All Roads Lead to Downward Dog


Do NOT wear short shorts to yoga class. You will end up in compromising positions. You will expose your upper-thighs to your neighbor yogis.

I should know this. I’m not a yoga novice.  Yet with all my yoga pants in the dirty laundry bin this morning, I quickly threw on jogging shorts and left for class.   Once in the studio, I confidently rolled out my mat and plopped myself down.

“Let’s begin in Reclining Bound Angle Pose,” the instructor said.

I slyly looked to see what others did.  Many of the basic positions are automatic to me, but not this one. My neighbors laid on their backs and spread their legs in butterfly-position.

Yoga Squat

“Great, I love this pose!” I thought. Yet, as I reclined and opened my legs, I cringed – realizing short shorts was a really bad idea.

As class continued, many positions made short shorts a regrettable choice, including yoga squat, happy baby, and all warrior poses. If I authored “Yoga for Dummies,” Rule #1 would be: Wear Pants.

Nevertheless, I tried to ignore my fashion faux-pas and concentrate on my practice.  Today was Day 4 of Tranquil Space‘s 21 Day Yoga Challenge. Currently, yoga is kicking my butt.

In high-lunge pose, my legs trembled uncontrollably beneath me – not quite strong enough to hold my body’s weight for that “one more breath.”

In downward dog, beads of sweat dropped from my forehead onto the mat. While cradling the baby, my “baby” (a.k.a. lower leg) slipped from my wet grip, falling to the mat with an ungraceful thump!

I’ve spent more time in downward dog these past 4 days than napping, eating or watching tv. My instructor appropriately described today, “All roads lead to downward dog.”

My perception of yoga has shifted. I used to equate yoga with stretching, not realizing how much strengthening is involved.

From the outside, yoga looks prim and proper – like a slow form of ballet.  Elongated bodies in sleek spandex twist and turn in unison. We dive forward, drop to chaturanga, lift to down-dog.

Yet, beneath the skin of measured movements and breathing – bodies are hard at work. Muscles are heated, hamstrings are stretching. For now, I am quivering and clawing towards greater strength and flexibility – the promise of yoga.

Hopefully yoga is like running and will get exponentially easier with time.  Sore and weak, I will hydrate, take extra-strength Advil and get to bed early for tomorrow’s class. Perhaps the best cure for the aches and pains of yoga is more yoga!


  1. Scott on June 5, 2011 at 2:57 am

    This post is funny!
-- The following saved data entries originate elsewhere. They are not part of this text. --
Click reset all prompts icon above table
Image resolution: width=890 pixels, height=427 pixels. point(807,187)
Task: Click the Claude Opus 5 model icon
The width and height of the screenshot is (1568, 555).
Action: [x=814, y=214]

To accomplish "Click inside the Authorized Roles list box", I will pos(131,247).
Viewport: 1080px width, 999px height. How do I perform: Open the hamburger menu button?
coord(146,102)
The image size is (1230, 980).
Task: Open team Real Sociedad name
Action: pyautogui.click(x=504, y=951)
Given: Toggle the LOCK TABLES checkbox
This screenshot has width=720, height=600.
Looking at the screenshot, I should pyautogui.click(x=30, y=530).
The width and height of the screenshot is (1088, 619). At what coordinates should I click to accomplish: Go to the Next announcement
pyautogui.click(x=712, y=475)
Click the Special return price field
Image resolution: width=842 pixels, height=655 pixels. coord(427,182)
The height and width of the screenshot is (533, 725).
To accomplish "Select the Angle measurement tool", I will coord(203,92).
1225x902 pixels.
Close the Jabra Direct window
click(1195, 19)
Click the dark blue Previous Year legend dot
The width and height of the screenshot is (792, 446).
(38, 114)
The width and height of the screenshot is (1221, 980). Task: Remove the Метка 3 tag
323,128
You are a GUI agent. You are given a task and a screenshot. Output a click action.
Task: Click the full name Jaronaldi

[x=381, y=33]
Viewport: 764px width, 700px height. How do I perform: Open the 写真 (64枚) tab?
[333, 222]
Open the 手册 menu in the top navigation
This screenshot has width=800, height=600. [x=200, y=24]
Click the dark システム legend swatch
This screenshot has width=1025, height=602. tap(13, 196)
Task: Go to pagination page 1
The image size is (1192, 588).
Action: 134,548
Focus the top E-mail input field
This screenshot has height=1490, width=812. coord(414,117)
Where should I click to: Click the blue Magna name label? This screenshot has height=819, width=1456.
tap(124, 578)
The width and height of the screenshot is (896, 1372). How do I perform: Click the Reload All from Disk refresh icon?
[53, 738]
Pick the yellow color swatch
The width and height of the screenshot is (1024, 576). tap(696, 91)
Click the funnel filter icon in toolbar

I've tried yoga before, but never done it two days in a row, let alone 21 days in a row. I'm gonna try it again, thanks for the Inspiration! 🙂

  2. Gail on June 5, 2011 at 10:44 pm

    You are my inspiration. Tomorrow morning I swim.

  3. Jodi Evans on June 11, 2011 at 12:29 am

    I am so glad you are posting this blog. i was diagnosed a year and a half ago. I have 20 to 30 episodes without treatment. Now I am at 2-3 per day. I ran a marathon before I was diagnosed, but not since. This was very inspiring.
    Like you , I am trying to find positive and funny things in life and this disease. Check out my blog at
    I would love to talk to you!

  4. Melissa on June 22, 2011 at 2:11 pm

    Thanks for the practical advice! I think your description about yoga looking a slow form of ballet is really lovely. Both are so graceful and look so easy…but tremendous strength is essential to make all those elegant movements possible!